■ **Aim of the task**
Retype the data below word for word, from the line containing "Viewport: 640px width, 480px" through the end of the data, and leave out the pictures.
** Start Input data **
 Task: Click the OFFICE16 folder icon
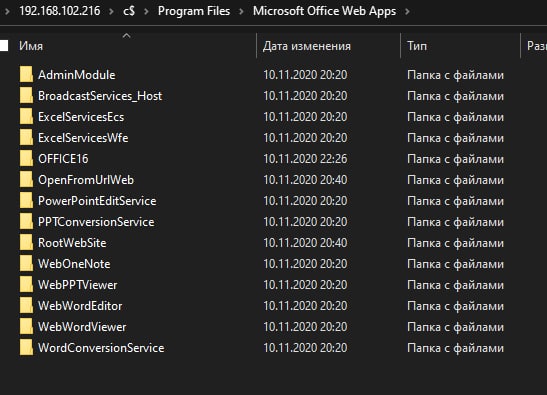click(x=26, y=158)

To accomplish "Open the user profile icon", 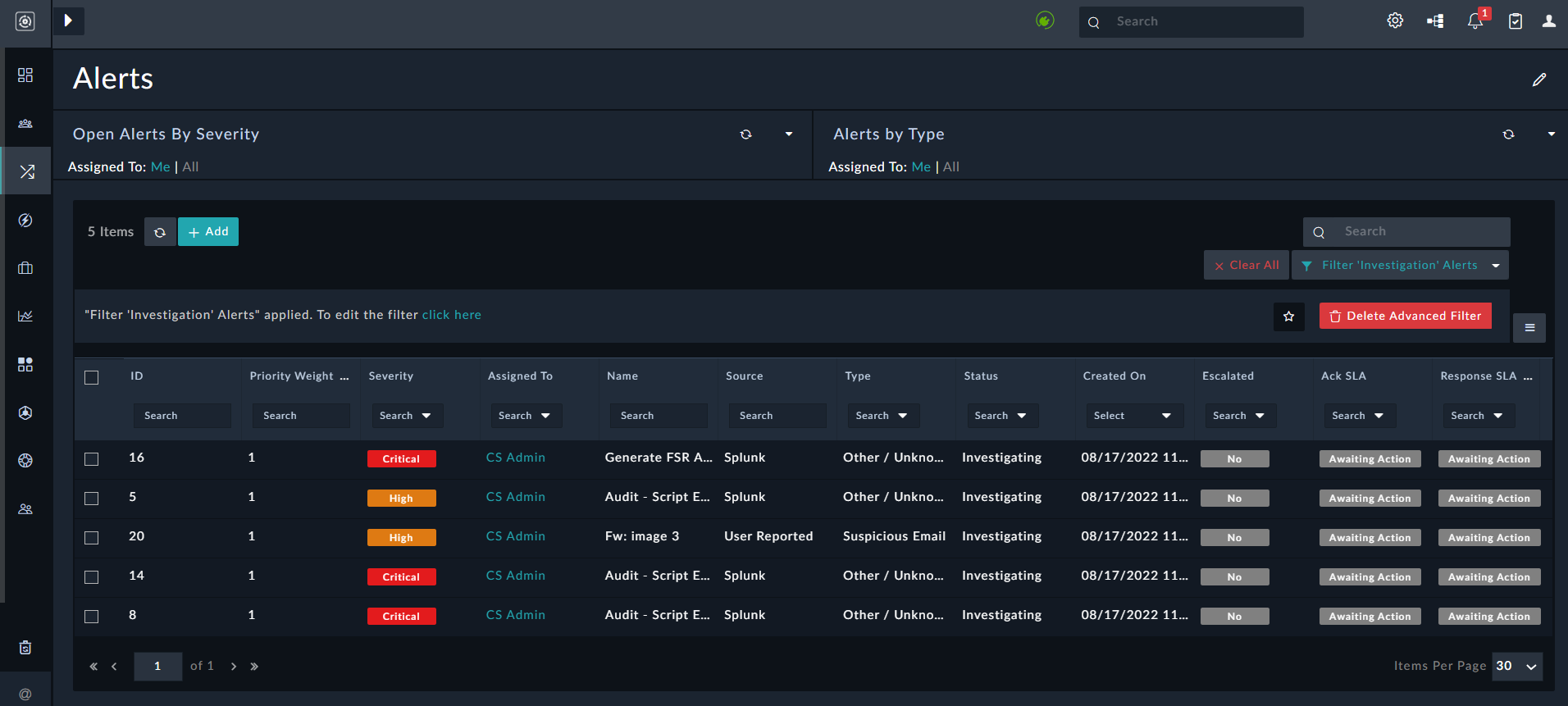I will click(1548, 21).
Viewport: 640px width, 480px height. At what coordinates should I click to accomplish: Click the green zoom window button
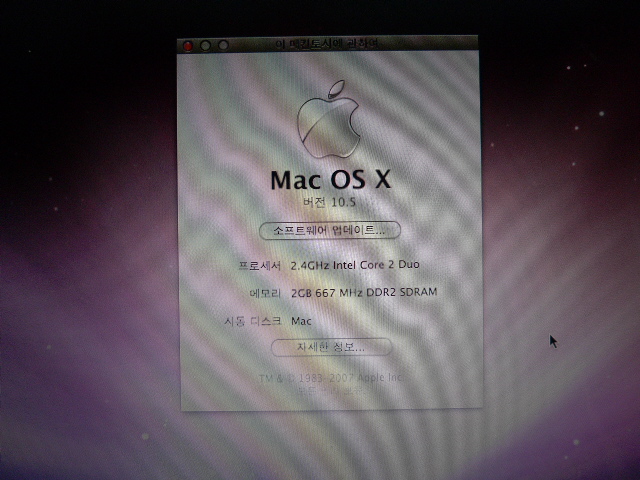[x=224, y=45]
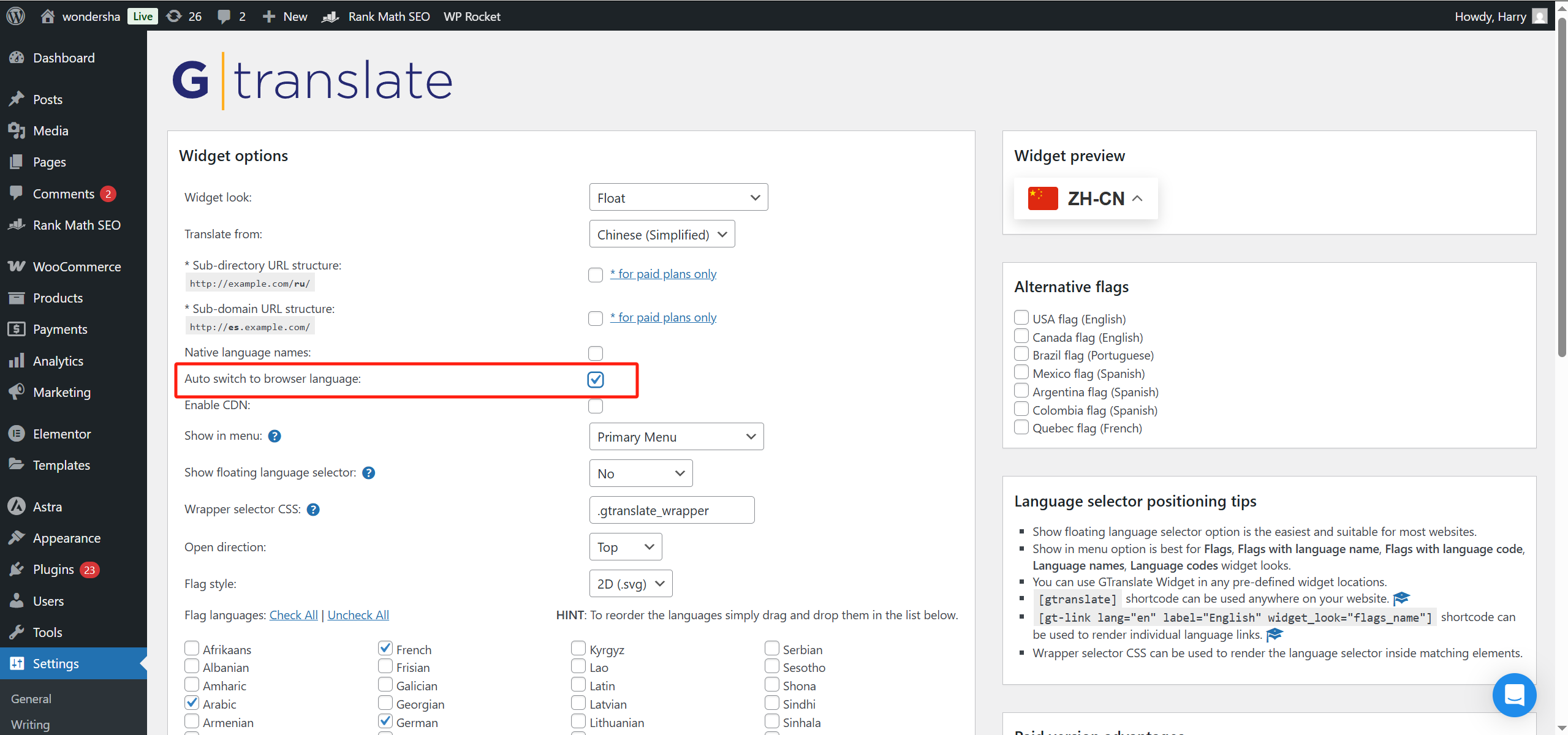Viewport: 1568px width, 735px height.
Task: Open the comments bubble icon in admin bar
Action: pos(224,16)
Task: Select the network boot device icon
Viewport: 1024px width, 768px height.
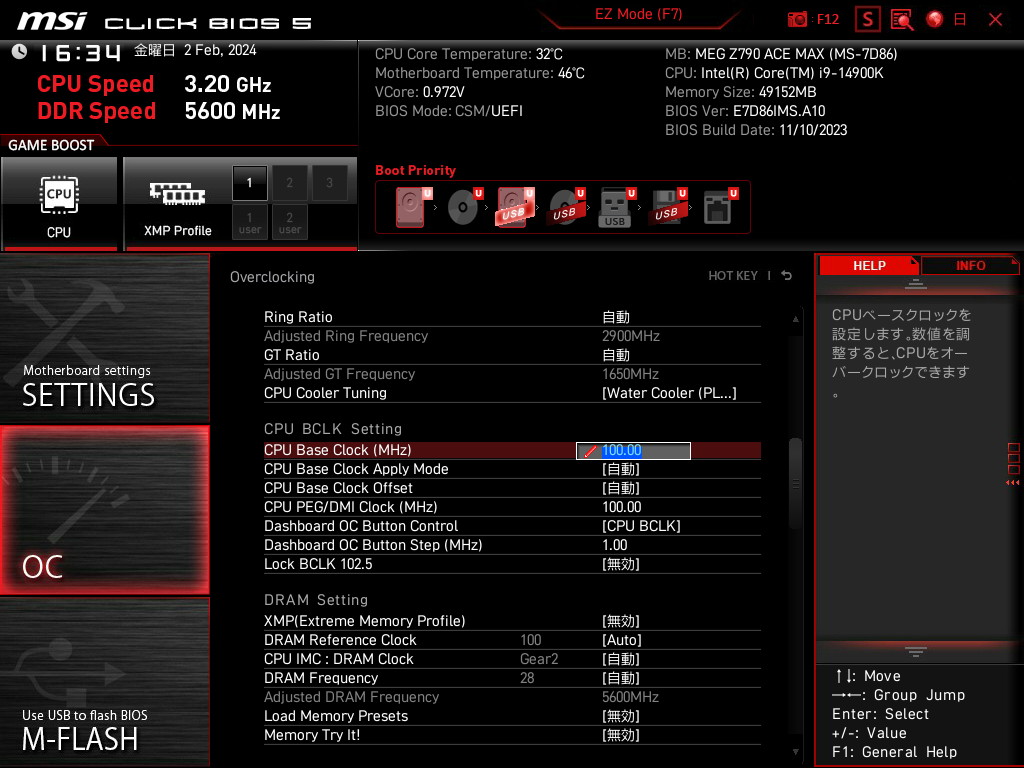Action: [x=718, y=207]
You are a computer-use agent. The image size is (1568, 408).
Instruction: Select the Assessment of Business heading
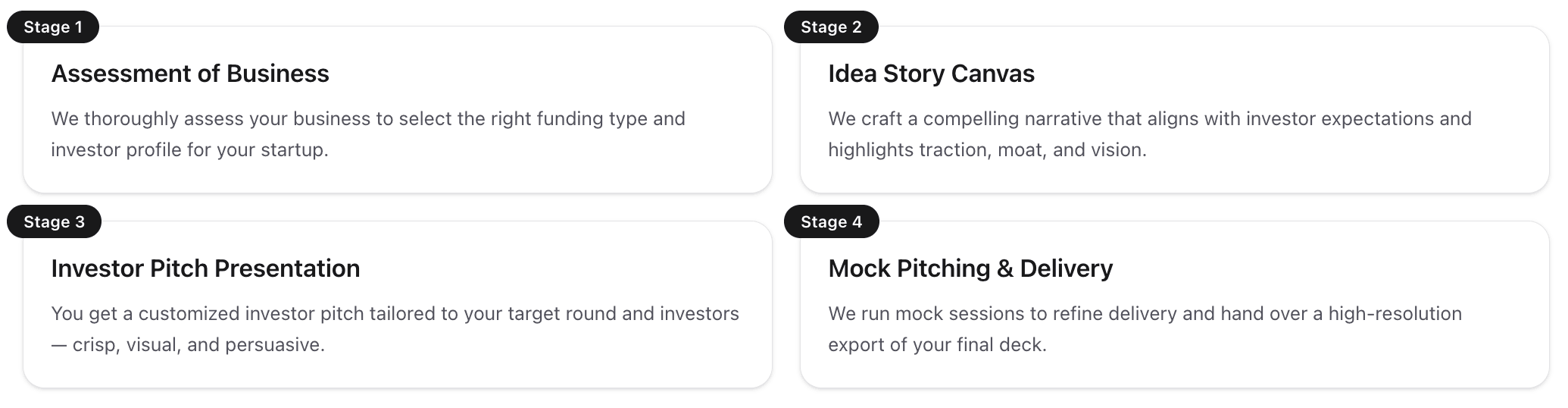[189, 74]
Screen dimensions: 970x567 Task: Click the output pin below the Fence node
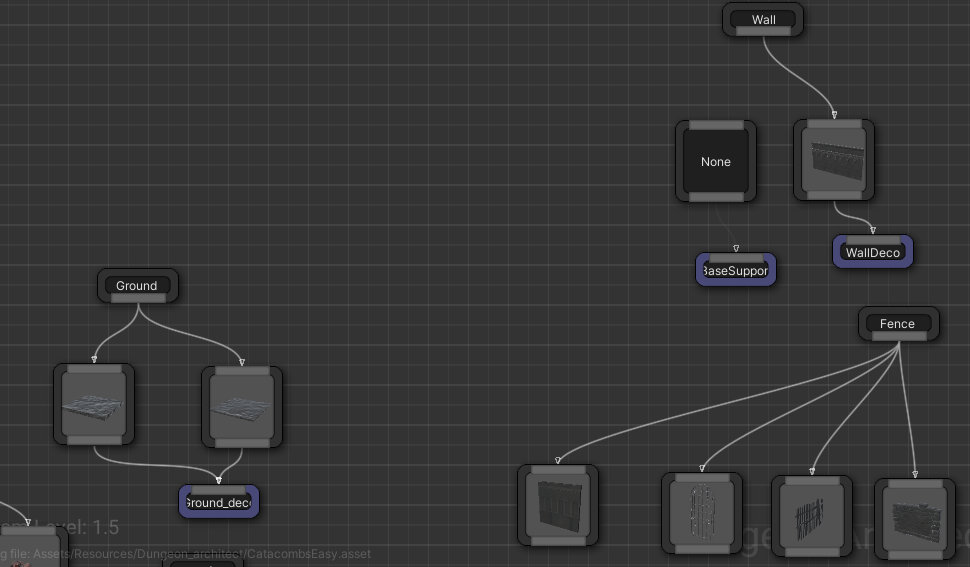[x=899, y=337]
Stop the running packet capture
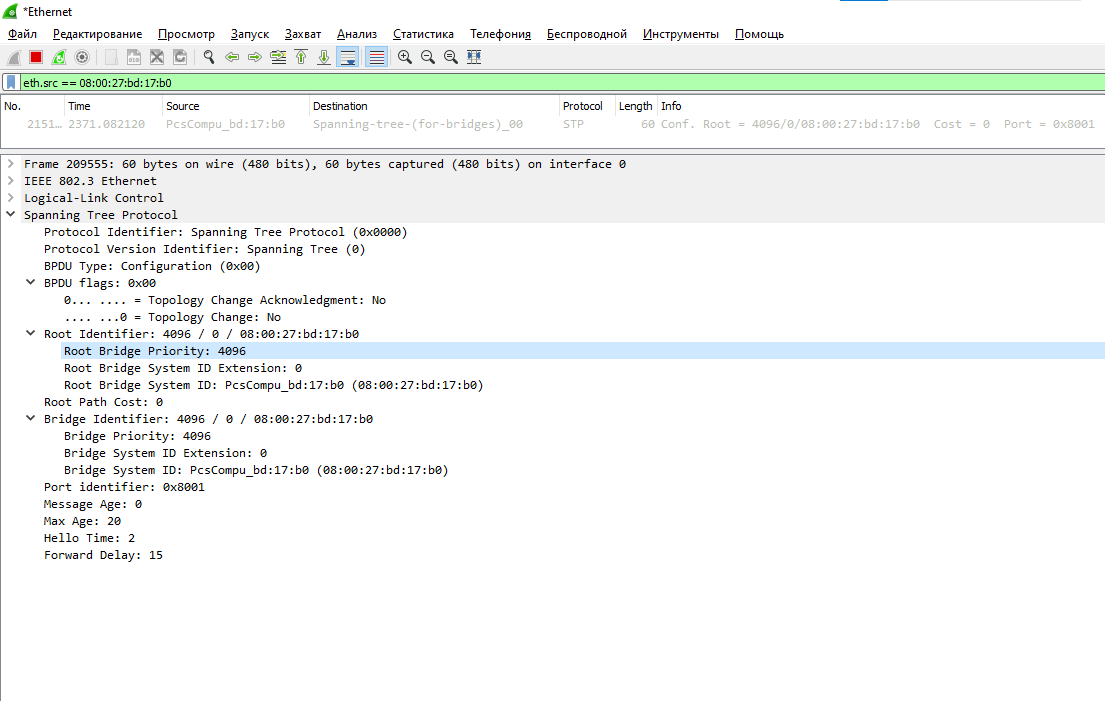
** End Input data **
■ **Answer for this exercise**
Viewport: 640px width, 480px height. At what coordinates should I click to accomplish: Click the green zoom window button
[x=224, y=45]
Viewport: 1568px width, 735px height.
Task: Open the comments bubble icon in admin bar
Action: pos(224,16)
Task: Select the network boot device icon
Viewport: 1024px width, 768px height.
Action: [x=718, y=207]
You are a computer-use agent. The image size is (1568, 408).
Instruction: Select the Assessment of Business heading
[189, 74]
Screen dimensions: 970x567 Task: Click the output pin below the Fence node
[x=899, y=337]
Stop the running packet capture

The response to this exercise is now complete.